A faithful copy is needed. Set down all of the data below exactly.

####################

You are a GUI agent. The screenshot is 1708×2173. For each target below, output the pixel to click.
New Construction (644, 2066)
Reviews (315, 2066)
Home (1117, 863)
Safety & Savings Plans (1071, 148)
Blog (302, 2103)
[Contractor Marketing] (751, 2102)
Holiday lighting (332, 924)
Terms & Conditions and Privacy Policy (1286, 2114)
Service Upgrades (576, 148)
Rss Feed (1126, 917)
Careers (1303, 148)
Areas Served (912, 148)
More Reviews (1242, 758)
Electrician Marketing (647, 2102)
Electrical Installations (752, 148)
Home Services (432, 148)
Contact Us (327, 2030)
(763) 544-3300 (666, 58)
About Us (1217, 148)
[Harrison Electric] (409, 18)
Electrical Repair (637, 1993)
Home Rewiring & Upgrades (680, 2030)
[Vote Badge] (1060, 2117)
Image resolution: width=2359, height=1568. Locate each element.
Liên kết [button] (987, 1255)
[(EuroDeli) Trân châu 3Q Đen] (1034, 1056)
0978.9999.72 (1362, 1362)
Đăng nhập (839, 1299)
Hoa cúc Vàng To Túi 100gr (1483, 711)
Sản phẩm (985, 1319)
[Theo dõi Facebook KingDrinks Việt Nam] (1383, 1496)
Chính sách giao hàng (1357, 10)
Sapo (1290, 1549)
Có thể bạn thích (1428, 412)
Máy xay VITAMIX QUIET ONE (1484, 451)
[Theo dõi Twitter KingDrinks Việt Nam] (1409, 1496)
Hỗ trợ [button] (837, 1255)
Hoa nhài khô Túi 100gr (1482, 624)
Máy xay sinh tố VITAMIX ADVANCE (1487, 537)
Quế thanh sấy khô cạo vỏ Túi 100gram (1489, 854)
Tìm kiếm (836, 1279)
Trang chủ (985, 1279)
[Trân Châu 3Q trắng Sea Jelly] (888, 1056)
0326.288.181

####################

• _EXERCISE ANSWER_:
You are a GUI agent. The screenshot is 1708×2173. For each target below, output the pixel to click.
New Construction (644, 2066)
Reviews (315, 2066)
Home (1117, 863)
Safety & Savings Plans (1071, 148)
Blog (302, 2103)
[Contractor Marketing] (751, 2102)
Holiday lighting (332, 924)
Terms & Conditions and Privacy Policy (1286, 2114)
Service Upgrades (576, 148)
Rss Feed (1126, 917)
Careers (1303, 148)
Areas Served (912, 148)
More Reviews (1242, 758)
Electrician Marketing (647, 2102)
Electrical Installations (752, 148)
Home Services (432, 148)
Contact Us (327, 2030)
(763) 544-3300 (666, 58)
About Us (1217, 148)
[Harrison Electric] (409, 18)
Electrical Repair (637, 1993)
Home Rewiring & Upgrades (680, 2030)
[Vote Badge] (1060, 2117)
Image resolution: width=2359, height=1568. Locate each element.
Liên kết [button] (987, 1255)
[(EuroDeli) Trân châu 3Q Đen] (1034, 1056)
0978.9999.72 (1362, 1362)
Đăng nhập (839, 1299)
Hoa cúc Vàng To Túi 100gr (1483, 711)
Sản phẩm (985, 1319)
[Theo dõi Facebook KingDrinks Việt Nam] (1383, 1496)
Chính sách giao hàng (1357, 10)
Sapo (1290, 1549)
Có thể bạn thích (1428, 412)
Máy xay VITAMIX QUIET ONE (1484, 451)
[Theo dõi Twitter KingDrinks Việt Nam] (1409, 1496)
Hỗ trợ [button] (837, 1255)
Hoa nhài khô Túi 100gr (1482, 624)
Máy xay sinh tố VITAMIX ADVANCE (1487, 537)
Quế thanh sấy khô cạo vỏ Túi 100gram (1489, 854)
Tìm kiếm (836, 1279)
Trang chủ (985, 1279)
[Trân Châu 3Q trắng Sea Jelly] (888, 1056)
0326.288.181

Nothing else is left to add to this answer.